Todo el sector vende lo mismo: lo recuperamos todo. Es un mensaje comercialmente irresistible y técnicamente falso. Después de un incendio hay materiales que no vuelven, y fingir lo contrario tiene dos consecuencias muy caras para el cliente: se invierten horas en tratar algo que acabará sustituyéndose de todos modos, y esa sustitución queda fuera del informe pericial, de modo que la paga el propietario de su bolsillo. Decir a tiempo lo que no se salva es una de las partes más útiles de nuestro trabajo, aunque reduzca la factura.
Materiales porosos y absorbentes
Las espumas de tapicería y de colchón son el ejemplo más claro. Su estructura celular abierta actúa como una esponja para las partículas y los compuestos volátiles, y ningún tratamiento de superficie alcanza el interior. Un sofá cuya espuma ha respirado humo durante horas puede quedar impecable a la vista y seguir emitiendo olor durante años. Lo mismo ocurre con aislamientos térmicos y acústicos, con moquetas de fondo textil y con paneles de fibra. Cuando el residuo ha penetrado, la decisión honesta es reponer.
Placa de yeso empapada
El pladur y los falsos techos que han recibido agua de extinción no se secan y ya está. El yeso pierde cohesión, la lámina de cartón se despega y, sobre todo, retiene tanto la humedad como el residuo que llegó con ella, con el riesgo añadido de desarrollo de moho dentro del trasdós. Puede parecer aceptable durante semanas y fallar después, cuando ya se ha pintado encima. Lo mismo aplica al aislamiento que hay detrás, que casi nunca se revisa y que suele estar peor que la propia placa.
Electrónica expuesta a residuos clorados
Es la partida donde más dinero se pierde por optimismo. Un equipo puede encender perfectamente el día después del incendio y estar sentenciado: el depósito ácido sobre las placas absorbe humedad y corroe pistas y contactos durante semanas. Hay equipos que se estabilizan con éxito, sobre todo si se actúa pronto y el depósito es leve, pero cuando la exposición ha sido intensa o el valor del aparato no justifica el tratamiento, lo razonable es inventariarlo como reposición desde el primer informe, y no cuando falle.
Alimentos, medicamentos y cosmética
Todo lo que ha estado en el ambiente del incendio se descarta, incluido lo que estaba dentro de armarios cerrados y lo que aparentemente está precintado. Los envases plásticos y los tapones no son barreras fiables frente a compuestos volátiles, y el frigorífico apagado durante la extinción añade su propio problema. No es una recomendación de prudencia excesiva: es la práctica estándar, y conviene fotografiarlo e inventariarlo antes de tirarlo, porque suele ser una partida indemnizable de importe nada despreciable.
Textiles con residuo graso incrustado
Los tejidos merecen una valoración caso por caso. El residuo seco sale bien de la mayoría de las prendas con procesos adecuados. El graso proteínico, en cambio, se fija en la fibra y con frecuencia resiste varios ciclos, y cuando la prenda es delicada, tiene relleno o incorpora capas técnicas, el resultado deja de ser previsible. Aquí la regla práctica es: tratar lo que tiene valor de uso o sentimental, y reponer lo demás sin invertir en procesos que costarán más que la prenda.
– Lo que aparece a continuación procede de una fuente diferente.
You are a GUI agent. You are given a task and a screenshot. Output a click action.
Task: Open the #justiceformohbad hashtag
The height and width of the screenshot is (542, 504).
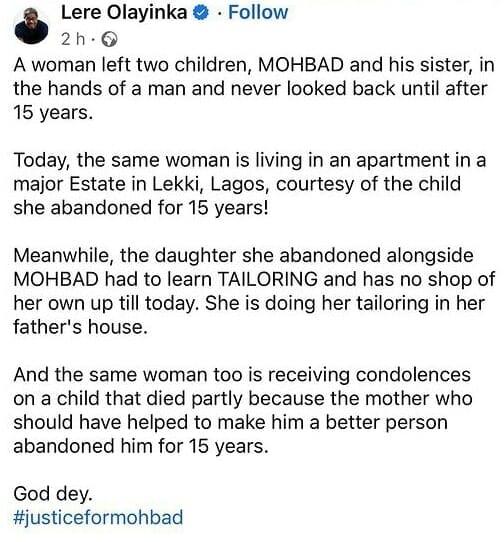98,518
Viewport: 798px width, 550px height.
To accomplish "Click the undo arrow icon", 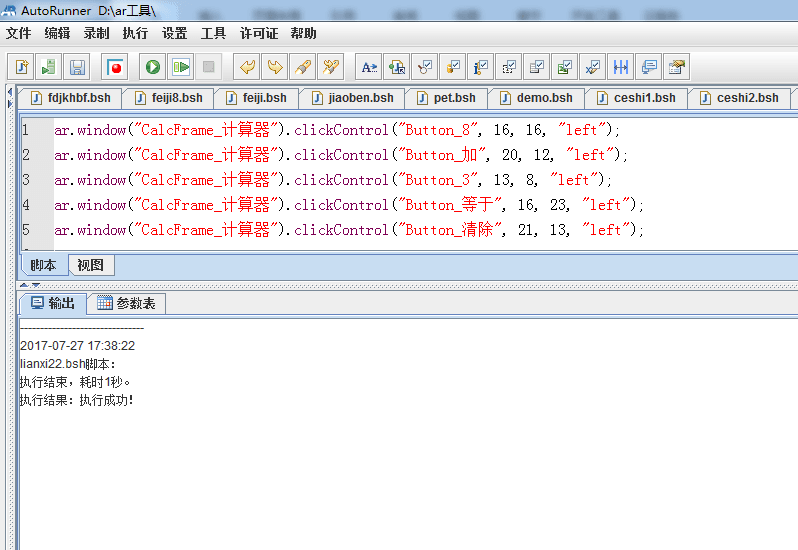I will pyautogui.click(x=246, y=67).
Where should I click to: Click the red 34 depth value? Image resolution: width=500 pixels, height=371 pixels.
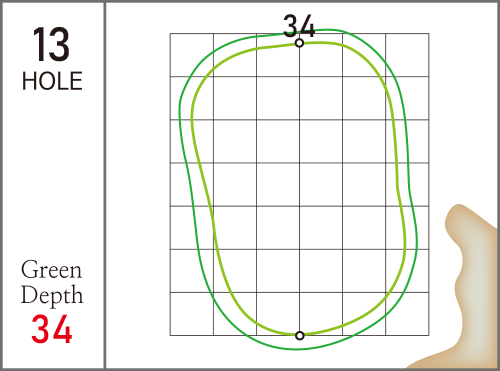(52, 329)
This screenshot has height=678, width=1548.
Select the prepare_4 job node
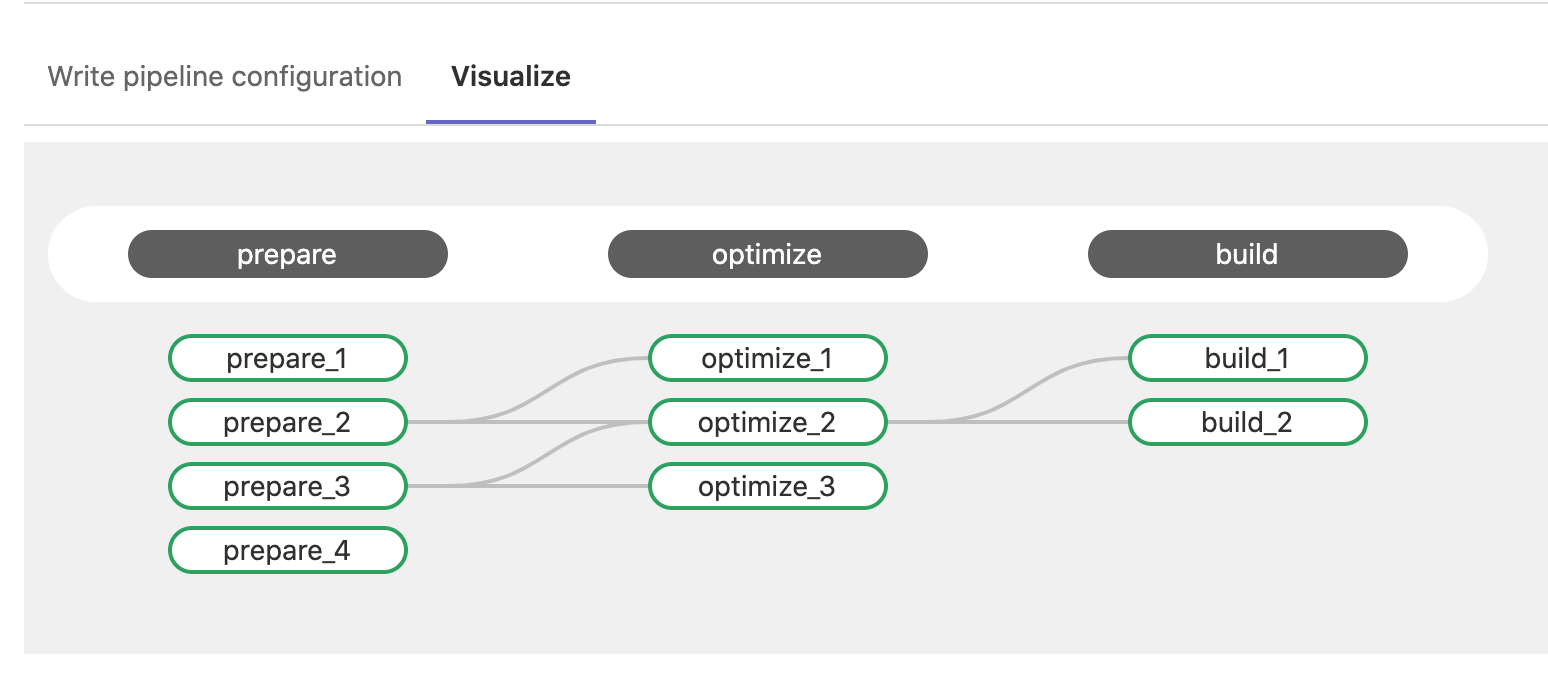click(287, 550)
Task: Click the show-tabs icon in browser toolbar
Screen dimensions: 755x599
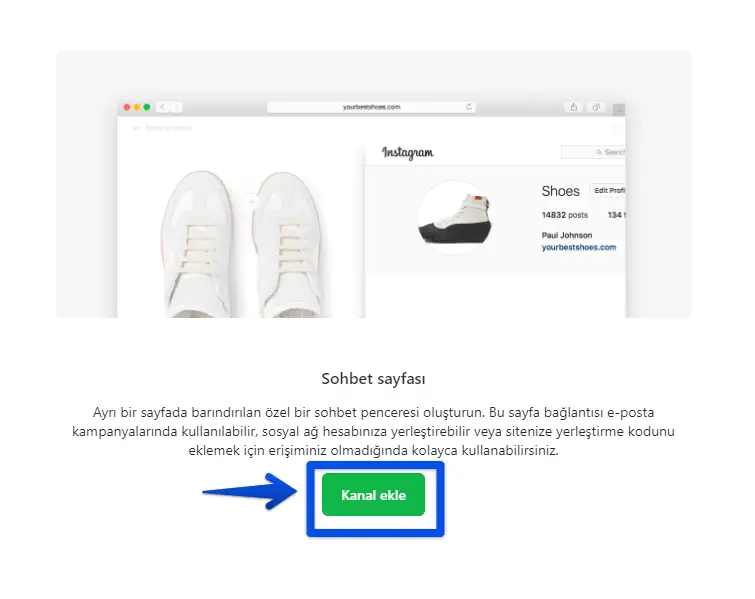Action: coord(596,107)
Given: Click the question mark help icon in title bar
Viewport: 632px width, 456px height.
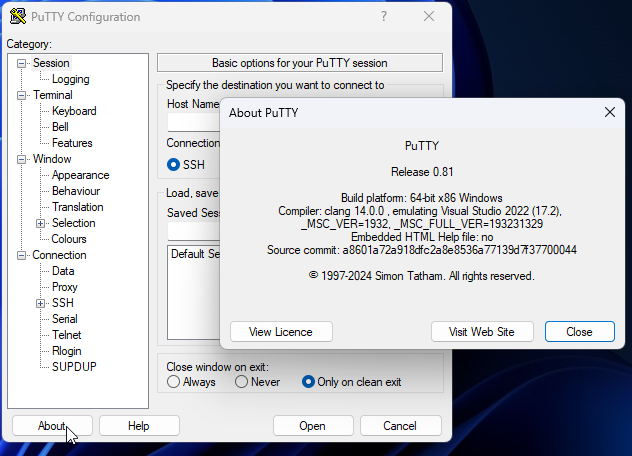Looking at the screenshot, I should (x=384, y=17).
Cómo se documenta lo irrecuperable
No basta con escribir «perdido». Un informe útil identifica el elemento, indica su ubicación, describe el tipo de residuo al que ha estado expuesto y durante cuánto tiempo, aporta fotografía y explica el criterio técnico por el que se descarta el tratamiento. Cuando existe una prueba objetiva —un test que confirma la presencia de cloruros, una medición, el resultado de un intento controlado de limpieza— se adjunta. Ese nivel de detalle es lo que permite al perito valorar sin discusión y lo que evita que la partida se caiga del expediente.
Por qué esto beneficia al cliente y no a nosotros
Conviene decirlo con franqueza: cada elemento que declaramos irrecuperable es trabajo que no facturamos. La razón por la que lo hacemos igualmente es que el modelo alternativo es insostenible. Tratar lo intratable significa cobrar unas horas y quedar mal cuando el olor vuelva; declararlo a tiempo significa que el cliente lo repone con cargo a su póliza y conserva la confianza. En un sector donde casi todo el mundo promete lo mismo, la lista de lo que no se salva es el documento que más nos distingue.
La conversación difícil, cuanto antes mejor
Nadie quiere oír que su sofá, su colchón o su equipo no vuelven. Pero esa conversación duele mucho menos el segundo día, cuando aún se puede incluir en el parte, que dos meses después, cuando el expediente está cerrado y el gasto ya no lo cubre nadie. Nuestra obligación es tenerla pronto, con datos encima de la mesa y sin dramatismo: esto se trata, esto se trata con reservas y esto se repone. A partir de ahí, cada uno decide con información real.